[Problems to solve]:
(A) Translate this sentence from the thread on multi-distribution Linux wheels into French: "I can't replicate the segfault with manylinux wheels and scipy."
(B) According to the test output in the thread on multi-distribution Linux wheels, how many tests were run?
(C) Continue the mailing-list thread on multi-distribution Linux wheels from the point where it stops.

[Provided passage]:
**********

[Numpy-discussion] Fwd: Multi-distribution Linux wheels - please test

Tue Feb 9 15:08:25 EST 2016

On 09.02.2016 21:01, Nathaniel Smith wrote:
> On Tue, Feb 9, 2016 at 11:37 AM, Julian Taylor
> <jtaylor.debian at googlemail.com> wrote:
>> On 09.02.2016 04:59, Nathaniel Smith wrote:
>>> On Mon, Feb 8, 2016 at 6:07 PM, Nathaniel Smith <njs at pobox.com> wrote:
>>>> On Mon, Feb 8, 2016 at 6:04 PM, Matthew Brett <matthew.brett at gmail.com> wrote:
>>>>> On Mon, Feb 8, 2016 at 5:26 PM, Nathaniel Smith <njs at pobox.com> wrote:
>>>>>> On Mon, Feb 8, 2016 at 4:37 PM, Matthew Brett <matthew.brett at gmail.com> wrote:
>>>>>> [...]
>>>>>>> I can't replicate the segfault with manylinux wheels and scipy.  On
>>>>>>> the other hand, I get a new test error for numpy from manylinux, scipy
>>>>>>> from manylinux, like this:
>>>>>>>
>>>>>>> $ python -c 'import scipy.linalg; scipy.linalg.test()'
>>>>>>>
>>>>>>> ======================================================================
>>>>>>> FAIL: test_decomp.test_eigh('general ', 6, 'F', True, False, False, (2, 4))
>>>>>>> ----------------------------------------------------------------------
>>>>>>> Traceback (most recent call last):
>>>>>>>   File "/usr/local/lib/python2.7/dist-packages/nose/case.py", line
>>>>>>> 197, in runTest
>>>>>>>     self.test(*self.arg)
>>>>>>>   File "/usr/local/lib/python2.7/dist-packages/scipy/linalg/tests/test_decomp.py",
>>>>>>> line 658, in eigenhproblem_general
>>>>>>>     assert_array_almost_equal(diag2_, ones(diag2_.shape[0]), DIGITS[dtype])
>>>>>>>   File "/usr/local/lib/python2.7/dist-packages/numpy/testing/utils.py",
>>>>>>> line 892, in assert_array_almost_equal
>>>>>>>     precision=decimal)
>>>>>>>   File "/usr/local/lib/python2.7/dist-packages/numpy/testing/utils.py",
>>>>>>> line 713, in assert_array_compare
>>>>>>>     raise AssertionError(msg)
>>>>>>> AssertionError:
>>>>>>> Arrays are not almost equal to 4 decimals
>>>>>>>
>>>>>>> (mismatch 100.0%)
>>>>>>>  x: array([ 0.,  0.,  0.], dtype=float32)
>>>>>>>  y: array([ 1.,  1.,  1.])
>>>>>>>
>>>>>>> ----------------------------------------------------------------------
>>>>>>> Ran 1507 tests in 14.928s
>>>>>>>
>>>>>>> FAILED (KNOWNFAIL=4, SKIP=1, failures=1)

**********

[Material]:
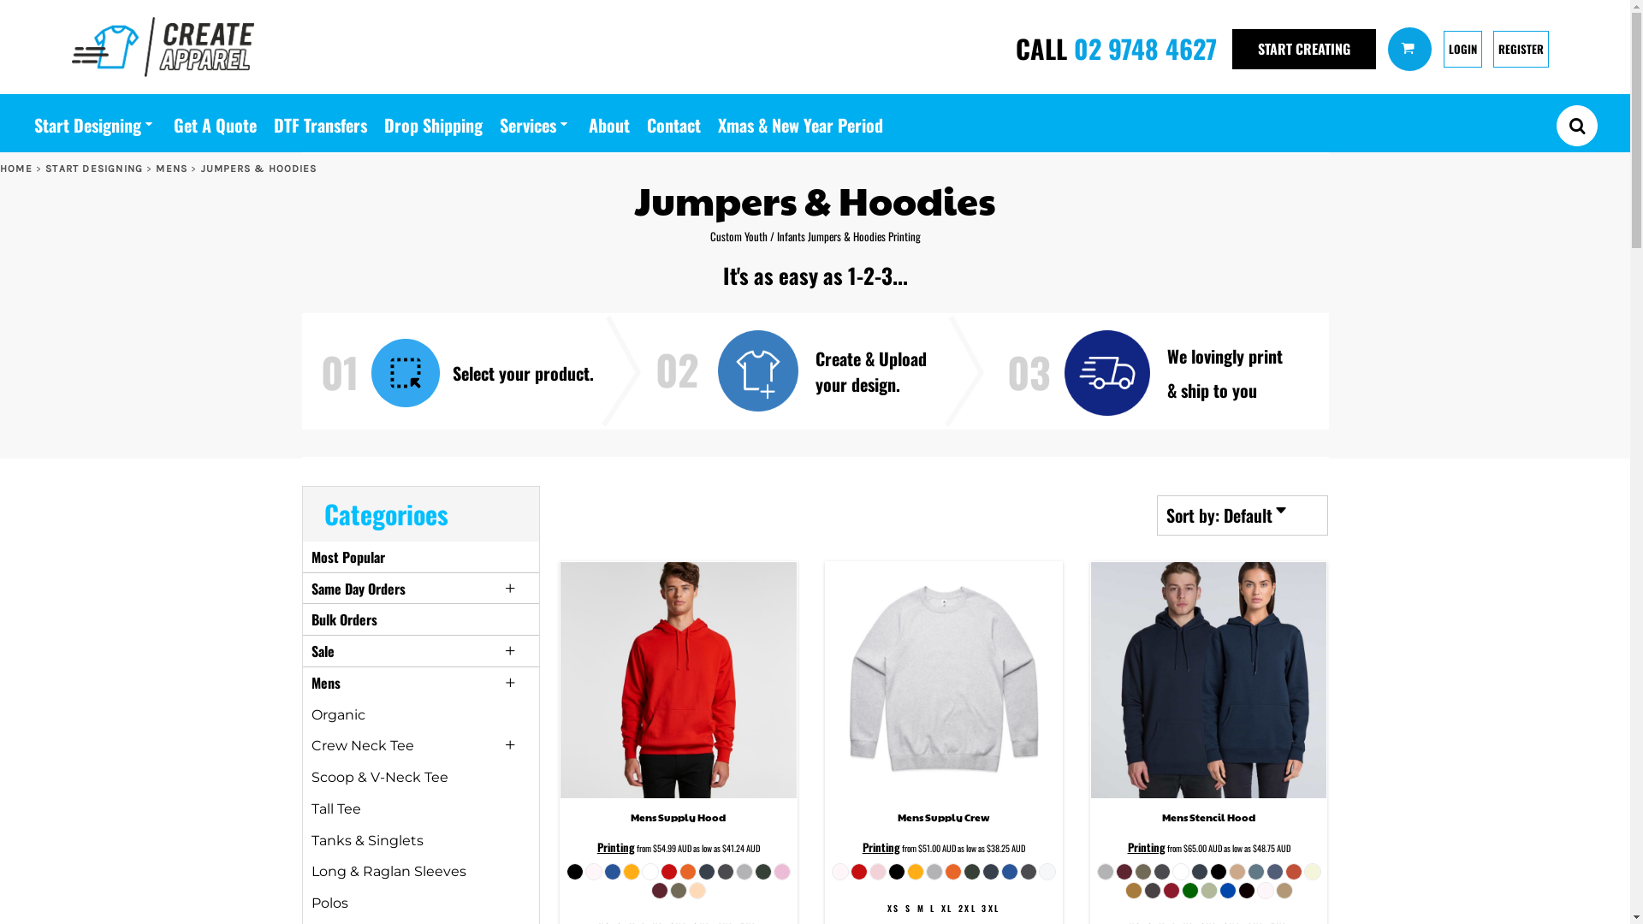 This screenshot has height=924, width=1643. What do you see at coordinates (1236, 48) in the screenshot?
I see `'START CREATING'` at bounding box center [1236, 48].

**********

[Responses to the tasks]:
(A) Je n'arrive pas à reproduire l'erreur de segmentation avec les wheels manylinux et scipy.

(B) 1507 tests.

(C)
>>>>>>>
>>>>>>> This is a very odd error, which we don't get when running over a numpy
>>>>>>> installed from source, linked to ATLAS, and doesn't happen when
>>>>>>> running the tests via:
>>>>>>>
>>>>>>> nosetests /usr/local/lib/python2.7/dist-packages/scipy/linalg
>>>>>>>
>>>>>>> So, something about the copy of numpy (linked to openblas) is
>>>>>>> affecting the results of scipy (also linked to openblas), and only
>>>>>>> with a particular environment / test order.
>>>>>>>
>>>>>>> If you'd like to try and see whether y'all can do a better job of
>>>>>>> debugging than me:
>>>>>>>
>>>>>>> # Run this script inside a docker container started with this incantation:
>>>>>>> # docker run -ti --rm ubuntu:12.04 /bin/bash
>>>>>>> apt-get update
>>>>>>> apt-get install -y python curl
>>>>>>> apt-get install libpython2.7  # this won't be necessary with next
>>>>>>> iteration of manylinux wheel builds
>>>>>>> curl -LO https://bootstrap.pypa.io/get-pip.py
>>>>>>> python get-pip.py
>>>>>>> pip install -f https://nipy.bic.berkeley.edu/manylinux numpy scipy nose
>>>>>>> python -c 'import scipy.linalg; scipy.linalg.test()'
>>>>>>
>>>>>> I just tried this and on my laptop it completed without error.
>>>>>>
>>>>>> Best guess is that we're dealing with some memory corruption bug
>>>>>> inside openblas, so it's getting perturbed by things like exactly what
>>>>>> other calls to openblas have happened (which is different depending on
>>>>>> whether numpy is linked to openblas), and which core type openblas has
>>>>>> detected.
>>>>>>
>>>>>> On my laptop, which *doesn't* show the problem, running with
>>>>>> OPENBLAS_VERBOSE=2 says "Core: Haswell".
>>>>>>
>>>>>> Guess the next step is checking what core type the failing machines
>>>>>> use, and running valgrind... anyone have a good valgrind suppressions
>>>>>> file?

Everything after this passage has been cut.